Monday, August 3, 2009

A brief tribute to Corazon Aquino

On August 21, 1983, Philippine opposition figure Benigno “Ninoy” Aquino Jr was killed by a sniper at Manila International Airport as he attempted to re-enter the Philippines. As they viewed images of his lifeless body on the tarmac of an airport, a nation was reminded of the words of John 15:13: “Greater love hath no man than this, that a man lay down his life for his friends.” The next day, the large headline of the Manila Bulletin read: "Benigno shot dead". Shockwaves reverberated through out the nation. Demarcations had been set. The Marcos regime had sent an unmistakable and ruthless message: no opposition would be tolerated.

However, the seeds of People Power had been sown, and were gestating in a restless nation hungering for freedom. All that was needed was a leader, someone with credibility and courage, who would rally the people and lead the noble cause.
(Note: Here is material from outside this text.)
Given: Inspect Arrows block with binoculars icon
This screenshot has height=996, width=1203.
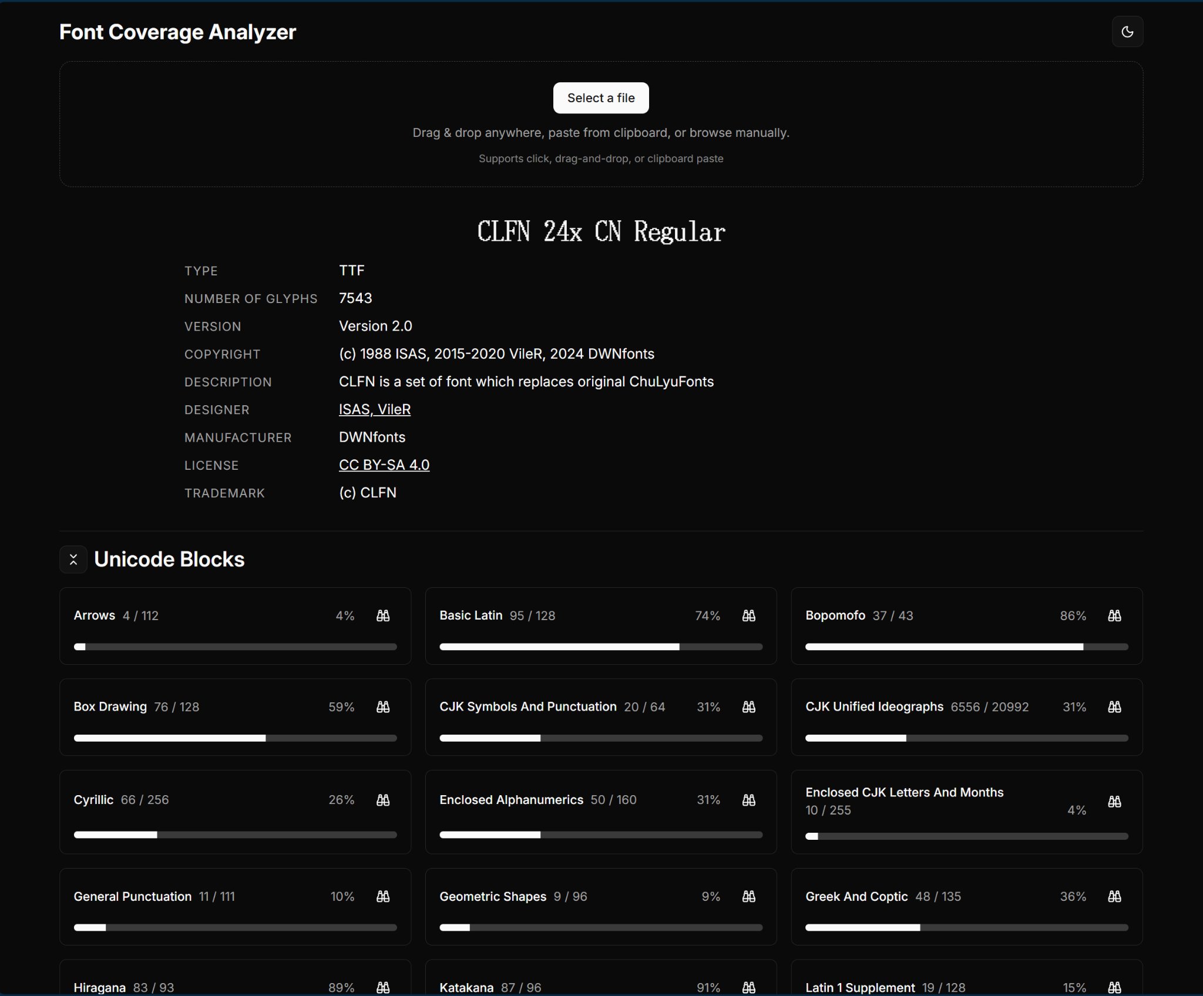Looking at the screenshot, I should tap(383, 615).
From the comfort of a foreign land, the desolate widow of Ninoy Aquino found a calling.

The self proclaimed “plain housewife” would become the leader of a cause greater than herself, a cause that would change the history of her nation, make her Time Magazine’s Woman of the Year in 1986, and even lead to her nomination for the Nobel Prize. While the Czech Republic pays homage to Vaclav Havel, and Poland remembers Lech Walesa, the Philippines answers the reverential calls of these velvet revolutions with their own “People Power” movement, made possible and spearheaded by Corazon Aquino. The success of the revolution would eventually lead her to be elected as the 11th president of the Philippines.

Her presidency was not without deserved criticism. Deep seated corruption was difficult to erase. Many argued that she was a puppet of the advisors around her. Nevertheless, the nation had been purged of the martial law of the Marcos administration, and once again ordinary citizens could criticize their government with impunity.
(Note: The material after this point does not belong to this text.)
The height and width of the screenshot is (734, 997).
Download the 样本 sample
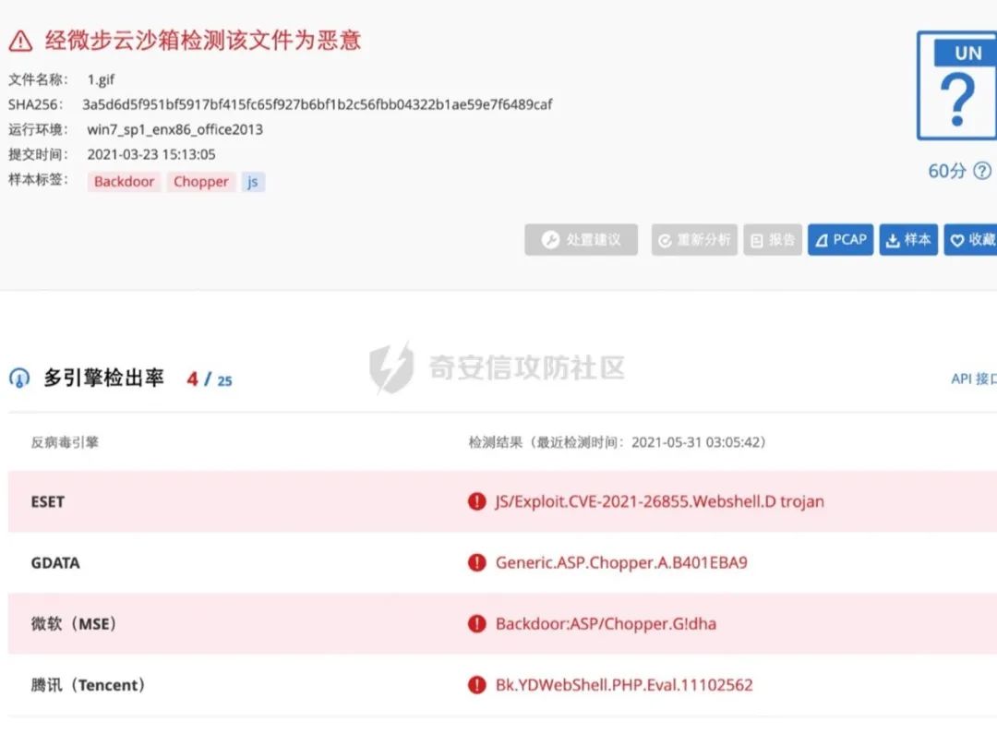click(x=908, y=240)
Cory would later say that when she left the United States to return to Manila and bury her husband, she also felt that she was going to “lay to rest his restless dream of Philippine freedom.” However, she would go on to say of the millions of people who lead her husband’s body to his grave, “by that brave and selfless act of giving honor, a nation in shame recovered its own.” Her husband’s restless dream would see fulfillment, posthumously and primarily because of his own death. A nation yielded democracy from its pounding rage.

As she grew older, the accolades would become more vociferous and significant. In her appearance before a joint session of the United States Congress in September 1986, Cory delivered what has been described as the greatest speech ever given on the floor of that hallowed hall of human freedom. A 1994 book by Gail Meyer Rolka cited Cory as “one of 100 Women Who Shaped World History”. In August 1999, Time Magazine called her one of the 20 most influential Asians of the 20th century. In January 2008, Cory was selected as “one of the 15 Champions of World Democracy” by the Europe based organization “A Different View”, being mentioned alongside Abraham Lincoln and Martin Luther King Jr.
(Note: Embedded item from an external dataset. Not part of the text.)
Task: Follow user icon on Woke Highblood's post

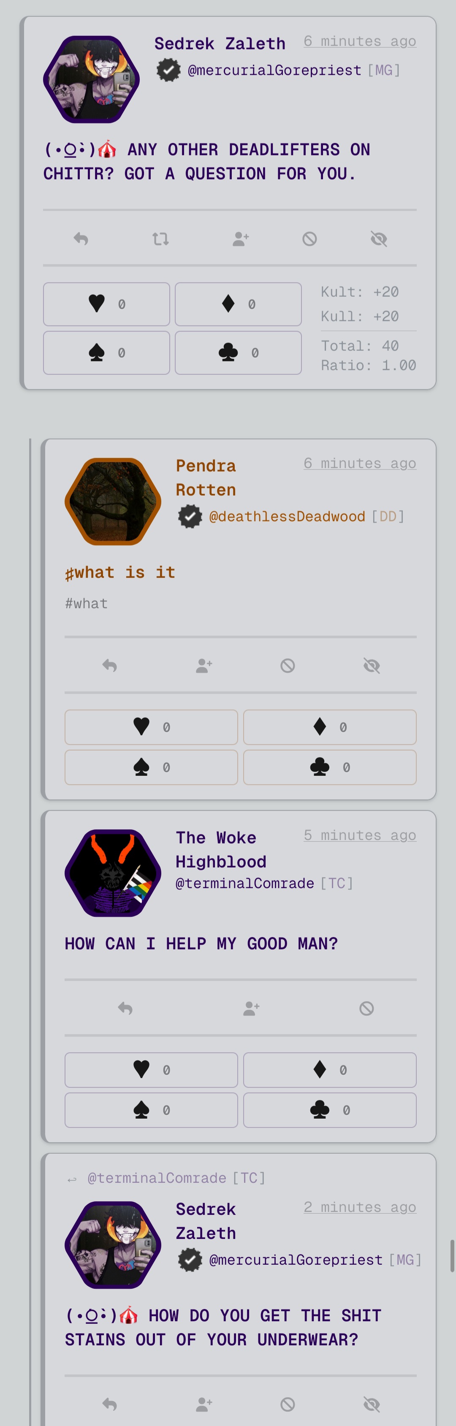Action: (x=251, y=1008)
While former first lady Imelda Marcos enriched herself on the backs of her own people, Cory, on the day she handed over the presidency to her successor, left the inauguration ceremony in her own small car, rather than in the lavish transportation provided by the government. She wanted to show that once again, she was an ordinary citizen. And perhaps this is the greatest lesson of Cory. Like her husband, she saw herself as an ordinary citizen, who was called by extraordinary times to lead an eminent cause. Today, an ordinary citizen, a devout and great woman who trembled before God, rests in peace under an Asian Pacific sun, a tribute to her nation and a gift to the cause of human freedom.